Die Wertimaginationen sind von Uwe Böschemeyer auf der Grundlage der Logotherapie und Existenzanalyse Viktor Frankls entwickelt worden. Sie ermöglichen den Zugang zu den Werten und zu den Quellen der Wertgefühle, die im "unbewussten Geist" verwurzelt sind. 

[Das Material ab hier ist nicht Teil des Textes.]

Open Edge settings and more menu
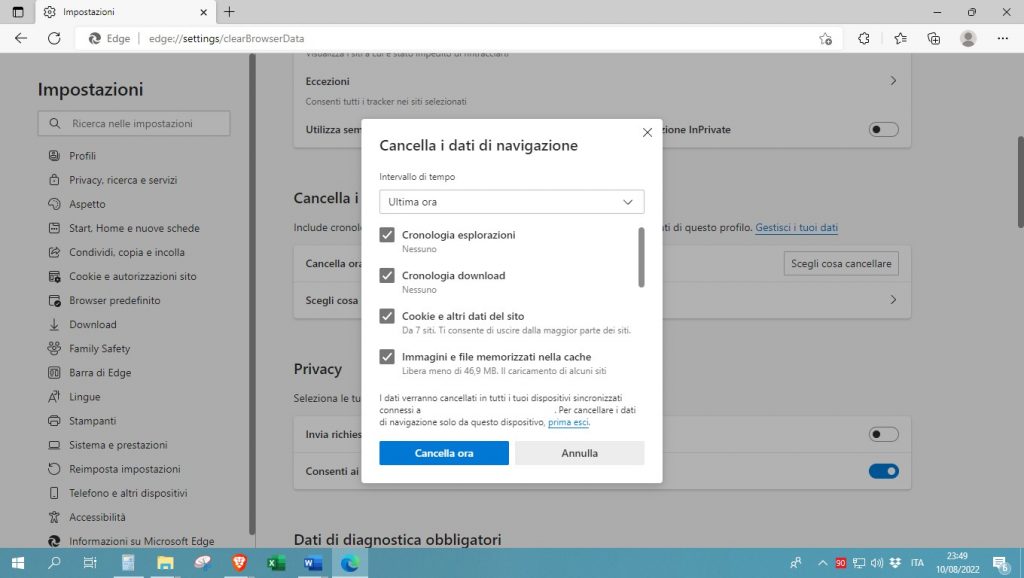This screenshot has width=1024, height=578. 1003,38
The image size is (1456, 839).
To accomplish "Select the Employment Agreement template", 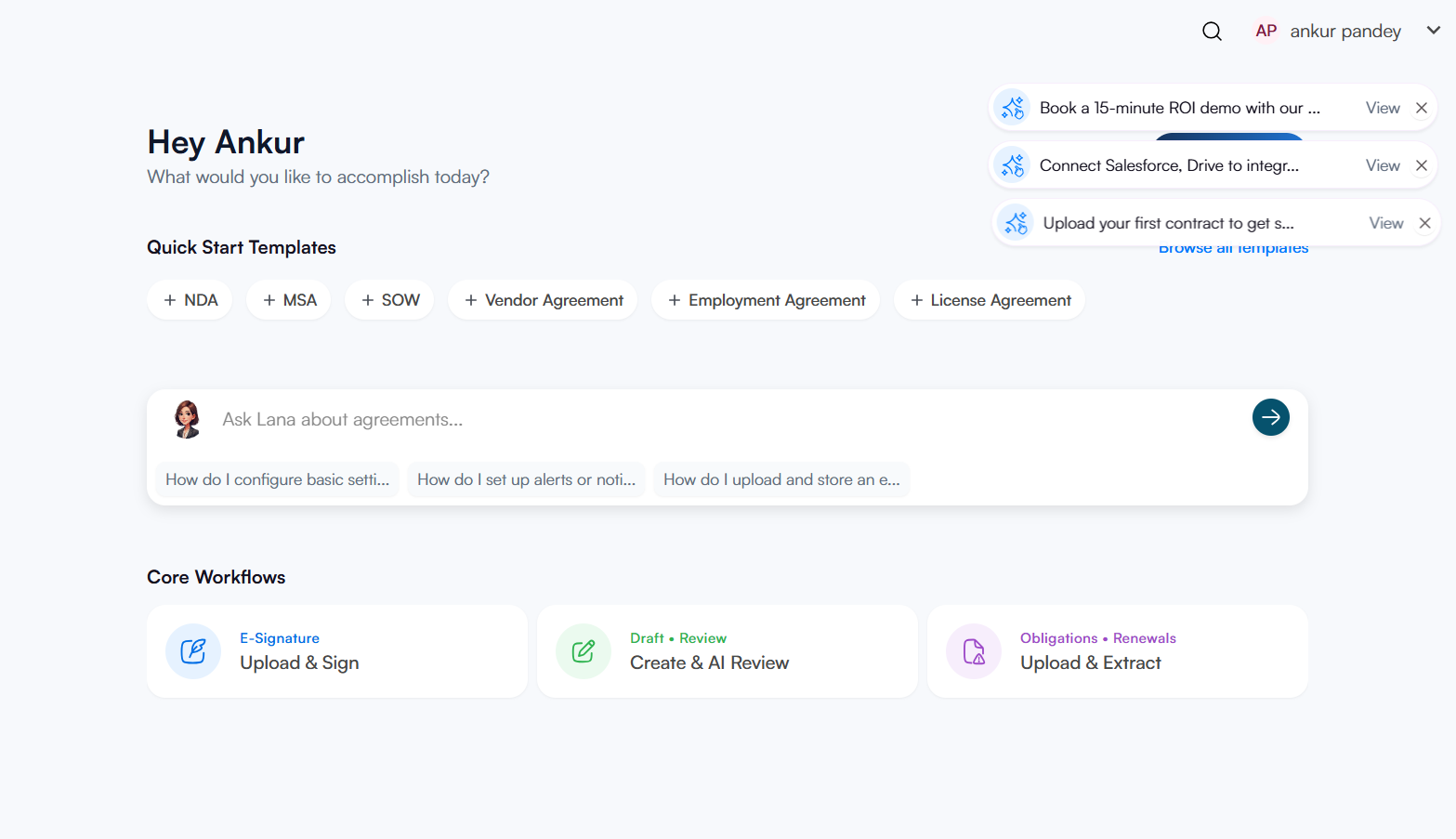I will [766, 299].
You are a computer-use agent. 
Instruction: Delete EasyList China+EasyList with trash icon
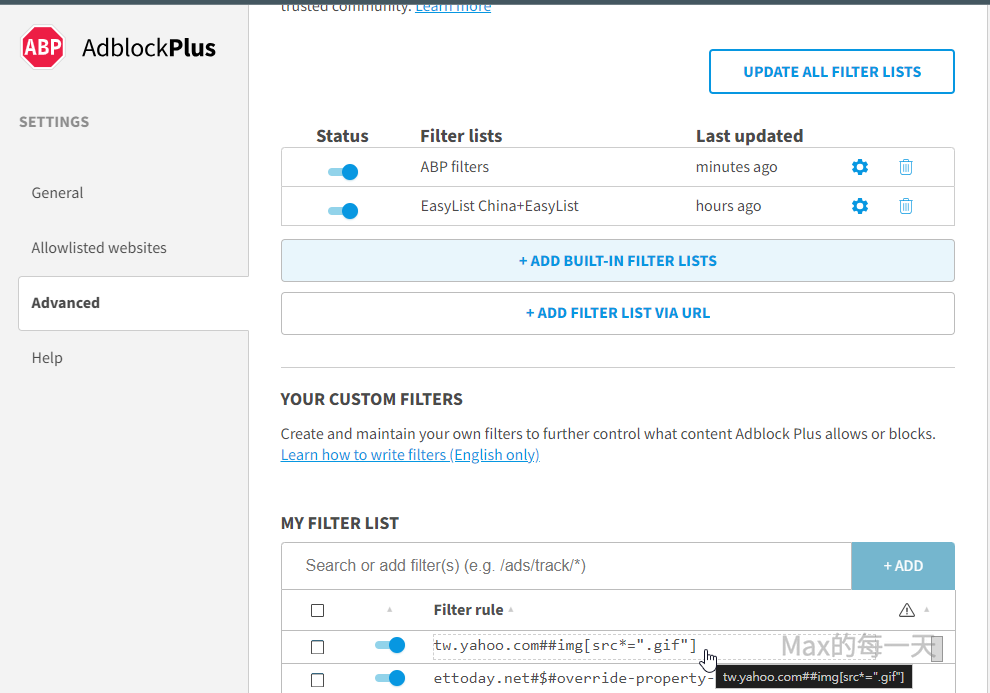[905, 206]
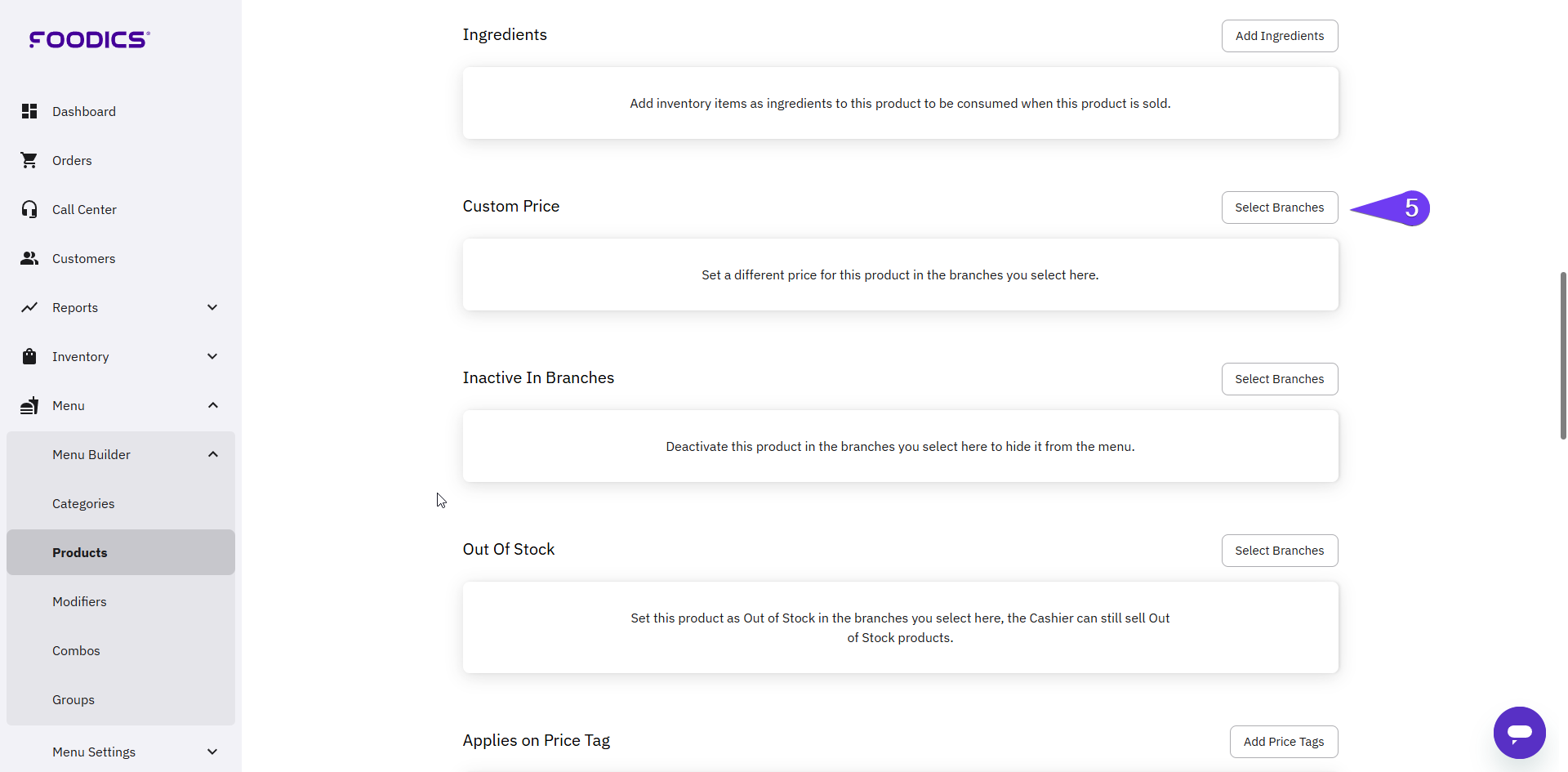Select Branches for Out Of Stock
Screen dimensions: 1568x772
(1279, 551)
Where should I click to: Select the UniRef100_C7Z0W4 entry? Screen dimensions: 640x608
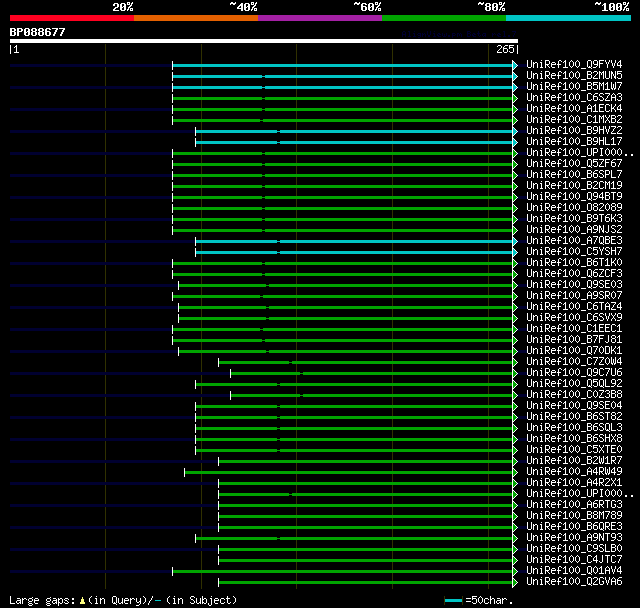pos(574,362)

Die innere Welt zeigt sich in Symbolen. Die Symbol-Bilder (imago, lat. = das Bild) sind die „Gesichter“ der Gefühlskräfte, der bedrohlichen ebenso wie der beglückenden, der Sinn verweigernden ebenso wie der Sinn stiftenden. Sie sind zugleich die „Brücke“ zwischen der unbewussten und der bewussten Welt.Von besonderer Bedeutung ist, dass ein Mensch in der Wertimagination die Werte weit stärker fühlt als dann, wenn er lediglich über sie nachdenkt.

 

Wertimaginationen sind „Wanderungen“ im Unbewussten zu bestimmten Zielen, im Besonderen zu Werten, z.B. zum Mut, zur Freiheit, zur Verantwortung, zur Versöhnung u.a... Diese Werte werden in den Wertimaginationen dreidimensional wahrgenommen, die Werte werden "gefühlt" und auf den Wanderungen zu den "Wertgefühlen" werden noch vorhandene "Sinnbarrieren" aufgearbeitet. Das ermöglicht eine tiefere Sinnerfahrung und als Folge der Imaginationen eine tiefere Sinnverwirklichung im realen Leben. So werden Wertimaginationen zu Lebenshilfen und zu einem Weg der persönlichen Weiterbildung. In der Regel gelingt es nach einer Reihe von Wertimaginationen mit ähnlichen Zielen, den Wert, den der Imaginant in seinem Unbewussten aufgesucht hat, auch ins konkrete Leben zu übersetzen.